Experts have said the lack of diversity in trials is due to “a mistrust of the medical system by many underrepresented minority populations in the United States, and there’s historical events that have caused that,” John Damonti, the president of Bristol Myers Squibb Foundation, which focuses on health equity, told Yahoo News in February.

"In 1951 there was medical racism running rampant in America, whether it was the victims of the Tuskegee syphilis experiment, whether it was women who suffered the Mississippi appendectomy like Fannie Lou Hamer," Crump explained Wednesday, adding that it is necessary that Lacks's contributions are recognized.
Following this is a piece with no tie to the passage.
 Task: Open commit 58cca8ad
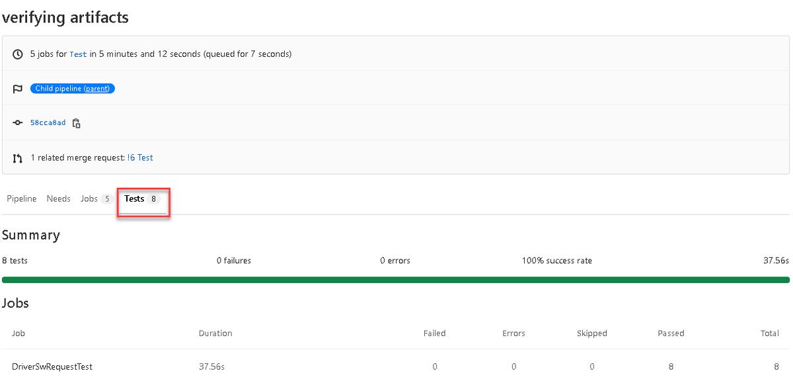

Experts say Lacks’s treatment had a direct impact on the trust level of underprivileged groups in the medical system. “This is hugely problematic, because in order to do the best science, and do science that benefits everybody, we need everybody engaged in medical research,” Jarvik said.

In 2019, Congress passed the Henrietta Lacks Enhancing Cancer Research Act, which requires government agencies to review and address participation in federally funded cancer clinical trials for minorities.

The law requires clinical trials to expand “in such a way that we don’t have another instance where we lose a life like Mrs. Lacks because there was not the right sort of inclusion,” Mfume said.

Lacks’s ‘selfless’ legacy

Despite the history of Lacks's stolen cells, in 2013 her family allowed the National Institute of Health to release the genome sequence of her HeLa cells, which allows medical researchers access to the entire set of cells.

“Besides their priceless contributions to biomedical research over the past 60 years, Mrs. Lacks and her family are now serving as a catalyst for policies that advance science, build trust, and protect research participants,” Kathy Hudson, deputy director for science, outreach and policy at the National Institutes of Health (NIH), said in a press release in 2013.

Medical experts describe the family’s decision as a gift to science. “Considering the history, it was remarkably selfless,” Jarvik said.

Lacks’s family says honoring her life and contribution is, “a step in the right direction, for justice and humanity,” Alfred Carter Jr., grandson of Henrietta Lacks, said Wednesday.

“No one knew where those HeLa cells came from. No one knew that she was a mother. She was a wife. She had cousins and friends and family that loved her and cared about her,” Kim Lacks, granddaughter of Henrietta Lacks, said.

Mfume says he is urging his colleagues in the House and Senate to move the Congressional Gold Medal Award Act forward for Lacks.

“There are a lot of people in this country and indeed around the world that are walking today, benefiting from the research and from the further development of those cells,” Mfume said.

Lee says she believes the process will move swiftly, “I believe that there’ll be no member of Congress that will not vote — Democrat or Republican — to provide this family with acknowledgement and affirmation [from] their nation,” she said.